I think the delta between what's proposed and what's implemented is
small. This is what's proposed:

  PRF(KDF(G(x) || H(Sig(sk, tag1))), tag2)

Here, G(x) is the CSPRNG, which uses whatever entropy is available at
the time on the caller, which
is not necessarily where the signature is computed. The input to the
KDF is thus effectively whatever
randomness is available and a function of the private key, which I'll
denote as r. The construction then
simplifies to:

  PRF(KDF(r), tag2)

This is basically HKDF -- Expand(Extract(r), tag2, x). (I would prefer
it be rewritten using this common terminology
to make it more readable.) It could also be recast as the HMAC DRBG as
outlined in Section 3.3 of RFC 6979
by setting entropy_input to r and nonce to bits2octets(H(tag2)), for example.
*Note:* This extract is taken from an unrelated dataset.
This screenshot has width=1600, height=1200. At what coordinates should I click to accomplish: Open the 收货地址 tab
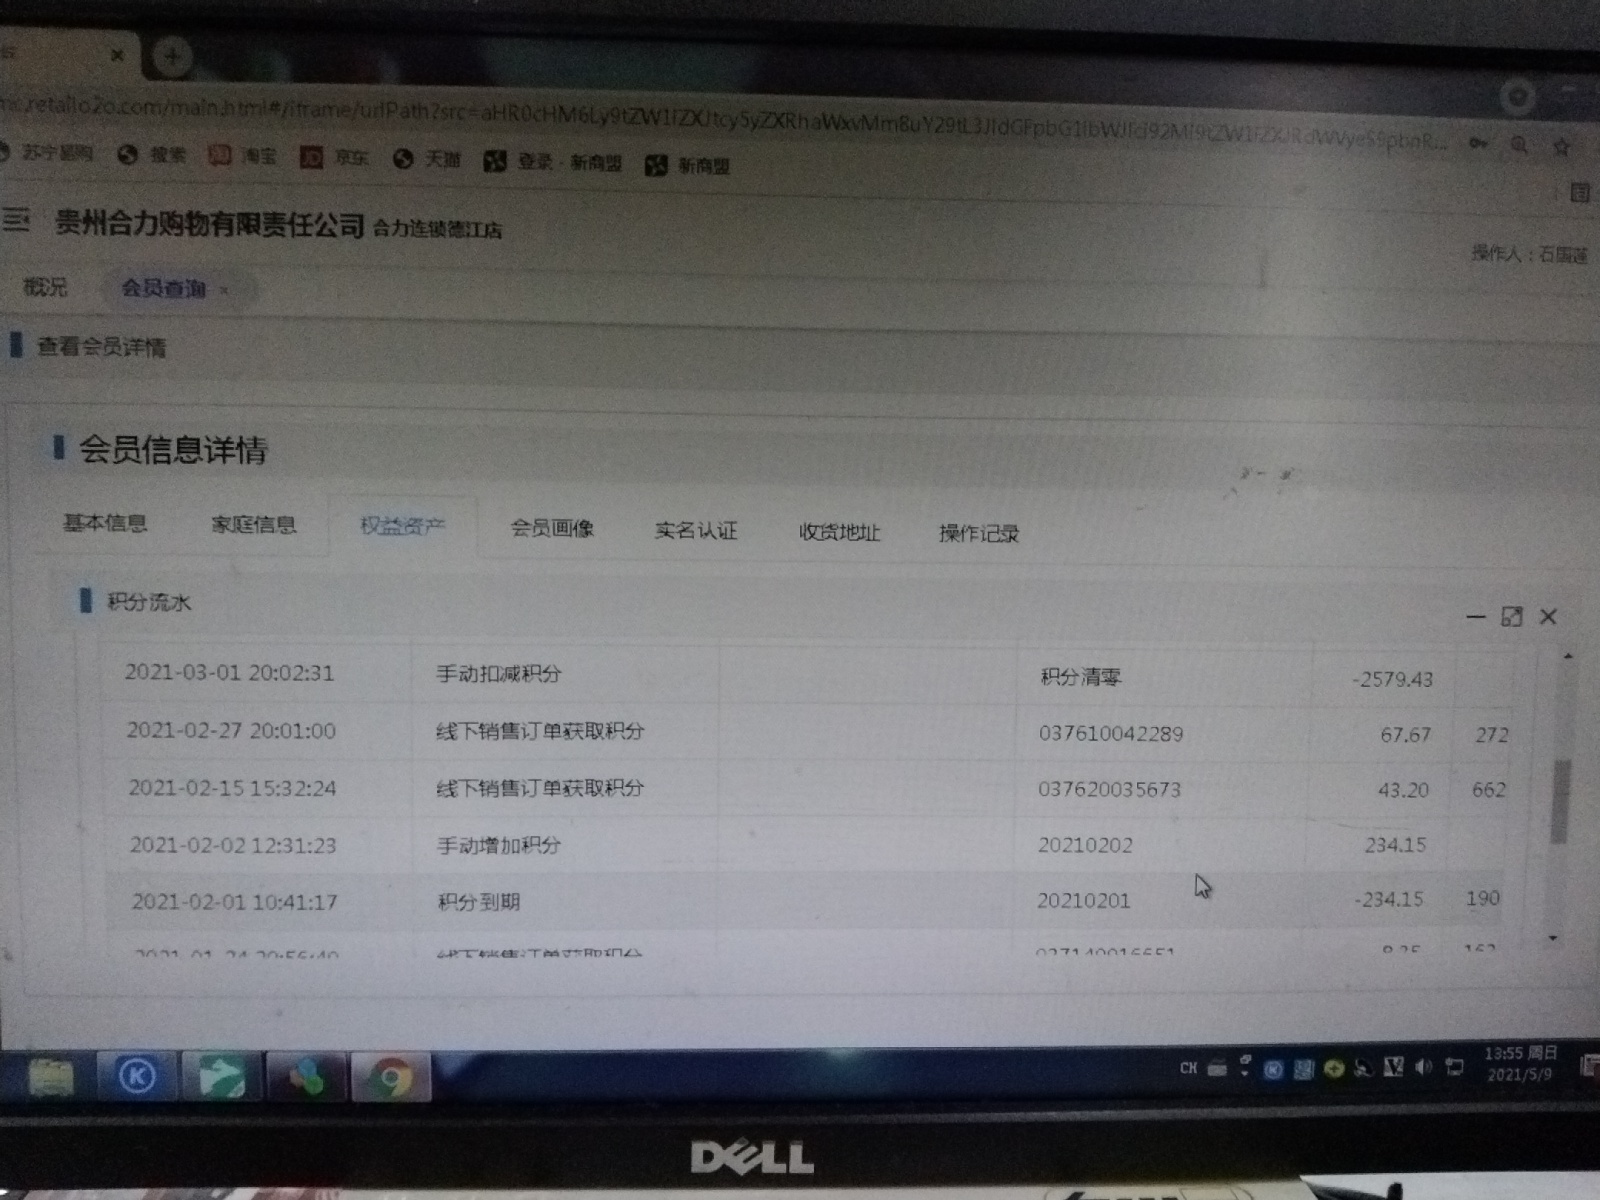(838, 532)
So the difference between this and NAXOS or HMAC DRBG as specified in
Section 3.3 is how the private key
is used. In both NAXOS and RFC 6979, it's assumed the caller has
direct access to the private key, which is not
the assumption here. That's the extent of the difference, as I see it.
Do you think unifying terminology around RFC
6979 would help emphasize that difference?